I took our blind foal Brynn into Missoula today for an echocardiogram of her heart. Our small animal internal medicine specialist, Dr. Dave Bostwick, had offered to use his state-of-the-art ultrasound equipment to do the echocardiogram. (His machine even does cool stuff like color Doppler imaging to trace blood flow.) So I trailered Brynn to Dave’s clinic, where our equine vet, Dr. Bill Brown, and his vet tech Linda, met us.
In the photo Bill is on the left reading the images on the screen, Dave is in the center using the ultrasound probe on Brynn’s heart, and Linda is holding Brynn. The echocardiogram revealed that Brynn has something called a Ventricular Septal Defect, a fancy term for "hole in the wall." Specifically, she has a hole in the muscular wall that separates the left and right sides of her heart. When her heart beats, instead of all the blood on the left side going out the aorta and into the body, some blood gets squirted back into the right side of the heart. That’s what is causing the murmur Bill detected last week.

The bad news is that Brynn is at risk of right-sided heart failure as she ages. The good news — and this really was good news — is that this kind of defect does NOT put her at risk for anesthesia. So we still might be able to surgically correct her ectopic ureter problem, where her kidney is bypassing the bladder. This is why we wanted to do the echocardiogram, to find out exactly what is going on with her heart and what that might mean for future treatment options.
While Brynn was in the clinic Dave also ultrasounded her bladder, which we found actually had urine in it. This means that she may only have one kidney that is bypassing the bladder, rather than both kidneys. That is also good news.
After finishing the ultrasound at Dave’s practice, I drove Brynn over to Bill’s clinic. There we gave her a plasma infusion to boost her antibody levels. While she was sedated for the plasma infusion, Bill inserted an endoscope (a lighted scope) up her urethra to try and see where the ureter from the kidney was coming out. Surprisingly, he found her uterus full of urine, which may answer at least part of the question.
(Confused by all the "u" words that sound alike? Me, too.
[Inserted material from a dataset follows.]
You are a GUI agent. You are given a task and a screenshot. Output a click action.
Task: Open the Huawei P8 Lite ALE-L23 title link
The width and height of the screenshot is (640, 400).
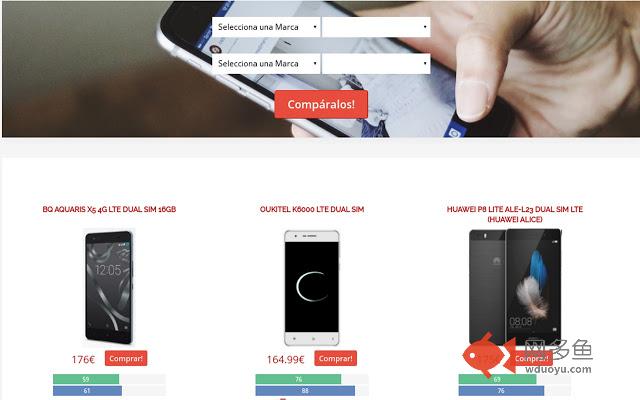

The ureter is the tube that carries urine from the kidney to the bladder; in Brynn’s case at least one ureter doesn’t connect to the bladder but is dumping the urine elsewhere, apparently in her uterus. The urethra is the tube that carries urine from the bladder and excretes it outside the body.)
Bill also did an ultrasound of Brynn’s kidneys and found one was pretty normal looking and the other was not, with a big hole in the middle. (Uh oh, another hole.) He couldn’t tell what might have caused it.
Our next step at this point is for Bill to consult with an equine kidney specialist at Michigan State University. Meanwhile, Brynn was a wonderful patient throughout all the diagnostic procedures today, but she was ready to head back home when it was all over!